Writing the poem happened quickly, but editing it was extremely hard, she said.
“It was already a lot of stuff I was feeling pretty intensely and I was still processing it, I think, myself,” she said.
Cruea worked with Moore on editing to make sure the piece was as clear as possible.
“I wanted to make sure it portrayed what I wanted it, to not only the people who were reading it in general, but what I wanted to say to him (Conner) through the poem itself,” she said.
The poem was one of six submissions she sent to The Adroit Journal.
Founded in 2010 by poet Peter LaBerge, the journal strives to showcase what its global staff sees as the future of poetry, prose and art.
A few days after submitting her entries for general publication, Cruea received an email from LaBerge, telling her the staff liked her pieces and wanted to submit them for consideration in the journal’s annual contest.
“I was like, of course, absolutely. I was really excited. At the time I thought, at least I’m being considered. I was just happy to have that,” she said.
Cruea learned her poem was the winning entry in late February.
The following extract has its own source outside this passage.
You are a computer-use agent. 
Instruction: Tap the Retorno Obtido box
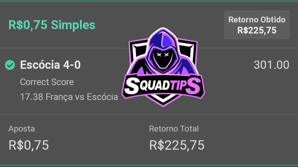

“I just wasn’t expecting it whatsoever,” she said. “I remember calling my parents, and it was so exciting and surreal.”
“After reading the comments that the judge wrote about my poem, and reading that thousands of people had submitted to this, that’s when it really started to set in,” she said.
“Out of all these things, I was so lucky to be selected.”
While there’s no monetary award associated with the prize, Cruea said winning will help her when it comes time to apply for graduate school.
“Me winning this was, like, something good came out of a really, really scary, stupid situation,” she said. “It gives me a level of validation and an edge that’s really going to help me for grad school, and I can’t be more grateful for that.”